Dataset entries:

────────────────────

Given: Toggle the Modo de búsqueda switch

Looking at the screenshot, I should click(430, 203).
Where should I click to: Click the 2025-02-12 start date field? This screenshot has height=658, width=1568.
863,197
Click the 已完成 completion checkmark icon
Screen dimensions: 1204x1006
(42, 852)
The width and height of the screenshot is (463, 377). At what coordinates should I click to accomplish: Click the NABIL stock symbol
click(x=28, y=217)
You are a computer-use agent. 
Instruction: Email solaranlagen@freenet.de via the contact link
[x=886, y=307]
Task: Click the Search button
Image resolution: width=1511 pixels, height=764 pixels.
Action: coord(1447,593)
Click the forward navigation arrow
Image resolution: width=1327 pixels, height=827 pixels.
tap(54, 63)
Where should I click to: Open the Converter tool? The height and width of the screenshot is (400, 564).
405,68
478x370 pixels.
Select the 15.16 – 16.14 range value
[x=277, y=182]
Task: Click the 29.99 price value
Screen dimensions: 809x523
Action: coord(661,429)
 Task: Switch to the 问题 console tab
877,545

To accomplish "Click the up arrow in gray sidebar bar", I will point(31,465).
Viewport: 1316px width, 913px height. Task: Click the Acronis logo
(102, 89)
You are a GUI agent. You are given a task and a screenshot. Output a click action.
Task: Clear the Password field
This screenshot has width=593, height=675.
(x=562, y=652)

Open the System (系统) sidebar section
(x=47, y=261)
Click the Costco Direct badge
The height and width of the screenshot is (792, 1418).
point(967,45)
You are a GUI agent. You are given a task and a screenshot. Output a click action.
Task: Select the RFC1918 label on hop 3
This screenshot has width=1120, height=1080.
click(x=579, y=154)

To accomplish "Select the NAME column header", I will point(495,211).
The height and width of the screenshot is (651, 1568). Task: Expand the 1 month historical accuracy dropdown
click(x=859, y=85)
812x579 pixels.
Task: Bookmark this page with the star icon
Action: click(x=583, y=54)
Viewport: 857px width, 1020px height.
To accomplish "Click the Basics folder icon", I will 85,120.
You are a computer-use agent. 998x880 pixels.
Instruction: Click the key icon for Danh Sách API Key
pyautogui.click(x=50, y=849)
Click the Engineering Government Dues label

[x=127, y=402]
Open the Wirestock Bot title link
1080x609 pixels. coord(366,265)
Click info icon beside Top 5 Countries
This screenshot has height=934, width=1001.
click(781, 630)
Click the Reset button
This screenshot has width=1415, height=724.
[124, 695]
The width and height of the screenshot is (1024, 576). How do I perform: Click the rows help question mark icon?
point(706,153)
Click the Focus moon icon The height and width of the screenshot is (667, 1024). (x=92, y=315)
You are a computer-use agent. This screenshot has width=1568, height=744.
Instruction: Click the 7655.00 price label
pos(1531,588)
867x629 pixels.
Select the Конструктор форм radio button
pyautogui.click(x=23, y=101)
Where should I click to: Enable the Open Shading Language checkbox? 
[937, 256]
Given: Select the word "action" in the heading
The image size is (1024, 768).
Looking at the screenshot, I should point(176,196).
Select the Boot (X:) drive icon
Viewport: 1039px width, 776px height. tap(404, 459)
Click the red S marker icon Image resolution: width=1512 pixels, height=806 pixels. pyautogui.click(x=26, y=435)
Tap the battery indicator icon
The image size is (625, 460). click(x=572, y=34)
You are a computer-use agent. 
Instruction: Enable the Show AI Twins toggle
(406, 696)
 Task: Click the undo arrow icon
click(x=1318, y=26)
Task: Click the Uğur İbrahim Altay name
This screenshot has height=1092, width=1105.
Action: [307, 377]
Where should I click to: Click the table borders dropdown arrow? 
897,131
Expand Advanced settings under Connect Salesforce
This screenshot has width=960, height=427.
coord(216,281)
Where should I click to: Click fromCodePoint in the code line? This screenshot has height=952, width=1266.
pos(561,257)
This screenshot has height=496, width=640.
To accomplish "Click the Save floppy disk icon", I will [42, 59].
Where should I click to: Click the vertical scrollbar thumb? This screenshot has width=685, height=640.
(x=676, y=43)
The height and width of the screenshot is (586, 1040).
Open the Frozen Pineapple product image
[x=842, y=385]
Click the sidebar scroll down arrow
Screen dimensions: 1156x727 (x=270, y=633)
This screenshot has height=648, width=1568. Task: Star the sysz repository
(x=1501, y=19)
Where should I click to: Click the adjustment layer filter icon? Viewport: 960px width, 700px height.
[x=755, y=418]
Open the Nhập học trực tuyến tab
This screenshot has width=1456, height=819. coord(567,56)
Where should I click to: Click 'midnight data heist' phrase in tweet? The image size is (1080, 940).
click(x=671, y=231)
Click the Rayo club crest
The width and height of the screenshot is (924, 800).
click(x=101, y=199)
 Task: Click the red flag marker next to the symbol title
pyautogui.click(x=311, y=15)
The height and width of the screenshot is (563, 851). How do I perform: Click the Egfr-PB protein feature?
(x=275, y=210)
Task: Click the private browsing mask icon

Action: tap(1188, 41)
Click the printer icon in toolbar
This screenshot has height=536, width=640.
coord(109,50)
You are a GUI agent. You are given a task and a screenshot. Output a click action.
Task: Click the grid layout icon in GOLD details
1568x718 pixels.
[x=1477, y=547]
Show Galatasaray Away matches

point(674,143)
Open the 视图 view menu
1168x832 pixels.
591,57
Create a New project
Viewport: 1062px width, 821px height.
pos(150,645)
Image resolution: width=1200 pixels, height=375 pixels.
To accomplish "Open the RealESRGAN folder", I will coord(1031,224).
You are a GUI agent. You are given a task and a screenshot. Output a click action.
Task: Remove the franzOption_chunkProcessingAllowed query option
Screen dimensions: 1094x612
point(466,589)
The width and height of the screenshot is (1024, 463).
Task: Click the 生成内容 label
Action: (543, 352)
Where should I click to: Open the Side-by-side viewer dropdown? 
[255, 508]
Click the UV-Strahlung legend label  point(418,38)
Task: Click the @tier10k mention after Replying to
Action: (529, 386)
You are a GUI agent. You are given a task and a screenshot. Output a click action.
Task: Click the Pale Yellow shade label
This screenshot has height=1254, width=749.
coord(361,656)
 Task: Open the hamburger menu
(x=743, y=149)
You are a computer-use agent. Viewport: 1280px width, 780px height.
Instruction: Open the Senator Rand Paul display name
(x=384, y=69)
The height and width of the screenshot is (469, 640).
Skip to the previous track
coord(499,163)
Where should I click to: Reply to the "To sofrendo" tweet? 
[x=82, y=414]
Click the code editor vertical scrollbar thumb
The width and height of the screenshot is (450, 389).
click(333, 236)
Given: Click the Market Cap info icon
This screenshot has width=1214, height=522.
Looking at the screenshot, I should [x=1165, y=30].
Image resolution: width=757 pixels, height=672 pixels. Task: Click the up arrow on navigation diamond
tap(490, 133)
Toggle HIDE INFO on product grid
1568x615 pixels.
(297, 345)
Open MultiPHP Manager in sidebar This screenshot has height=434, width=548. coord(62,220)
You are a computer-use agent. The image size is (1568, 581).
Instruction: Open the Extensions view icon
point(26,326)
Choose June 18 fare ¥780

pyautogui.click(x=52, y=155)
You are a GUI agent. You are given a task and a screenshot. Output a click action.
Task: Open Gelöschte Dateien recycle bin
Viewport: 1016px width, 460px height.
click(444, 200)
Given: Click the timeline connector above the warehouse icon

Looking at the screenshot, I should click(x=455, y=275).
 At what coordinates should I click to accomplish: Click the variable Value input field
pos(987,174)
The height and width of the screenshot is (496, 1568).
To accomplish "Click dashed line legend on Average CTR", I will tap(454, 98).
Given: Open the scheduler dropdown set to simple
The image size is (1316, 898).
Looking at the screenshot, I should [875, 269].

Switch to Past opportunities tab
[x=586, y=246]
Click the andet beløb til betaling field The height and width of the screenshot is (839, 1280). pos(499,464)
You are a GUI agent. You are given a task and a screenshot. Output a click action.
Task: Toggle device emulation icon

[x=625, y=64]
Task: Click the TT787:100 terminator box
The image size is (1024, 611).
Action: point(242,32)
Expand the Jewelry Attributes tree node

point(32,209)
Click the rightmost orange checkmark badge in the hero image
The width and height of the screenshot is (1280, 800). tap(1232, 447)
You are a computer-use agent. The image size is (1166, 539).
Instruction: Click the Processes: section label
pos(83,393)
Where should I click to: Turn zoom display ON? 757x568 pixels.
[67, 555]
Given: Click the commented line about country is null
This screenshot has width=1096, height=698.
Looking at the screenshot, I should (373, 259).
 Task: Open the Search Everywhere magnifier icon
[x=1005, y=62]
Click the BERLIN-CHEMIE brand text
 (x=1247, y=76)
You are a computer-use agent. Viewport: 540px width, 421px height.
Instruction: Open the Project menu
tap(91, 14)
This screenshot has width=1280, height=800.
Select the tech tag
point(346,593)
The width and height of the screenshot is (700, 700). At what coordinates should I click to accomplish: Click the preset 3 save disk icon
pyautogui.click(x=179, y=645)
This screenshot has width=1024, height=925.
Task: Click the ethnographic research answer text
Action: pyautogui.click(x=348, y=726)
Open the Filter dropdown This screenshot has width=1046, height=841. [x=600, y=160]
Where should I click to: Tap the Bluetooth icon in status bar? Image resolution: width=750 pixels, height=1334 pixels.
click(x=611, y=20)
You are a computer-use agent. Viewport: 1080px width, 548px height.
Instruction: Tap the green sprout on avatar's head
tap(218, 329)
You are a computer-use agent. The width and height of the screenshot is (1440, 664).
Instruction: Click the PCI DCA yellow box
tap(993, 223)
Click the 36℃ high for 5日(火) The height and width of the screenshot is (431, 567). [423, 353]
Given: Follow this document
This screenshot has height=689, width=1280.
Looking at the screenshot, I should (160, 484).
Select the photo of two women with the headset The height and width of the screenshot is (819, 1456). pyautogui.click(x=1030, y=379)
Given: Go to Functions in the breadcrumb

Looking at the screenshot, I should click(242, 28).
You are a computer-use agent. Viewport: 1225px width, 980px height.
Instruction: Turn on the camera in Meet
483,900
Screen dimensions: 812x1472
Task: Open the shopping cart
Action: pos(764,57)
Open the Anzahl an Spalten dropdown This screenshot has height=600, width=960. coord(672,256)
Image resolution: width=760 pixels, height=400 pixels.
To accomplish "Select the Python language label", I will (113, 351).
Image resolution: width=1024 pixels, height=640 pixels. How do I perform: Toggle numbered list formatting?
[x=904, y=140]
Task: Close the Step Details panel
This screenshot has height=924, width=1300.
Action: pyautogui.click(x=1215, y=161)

────────────────────

Problem statement: Where a line above contains the word "folder", show that line.

Written reply:
To accomplish "Click the Basics folder icon", I will 85,120.
To accomplish "Open the RealESRGAN folder", I will coord(1031,224).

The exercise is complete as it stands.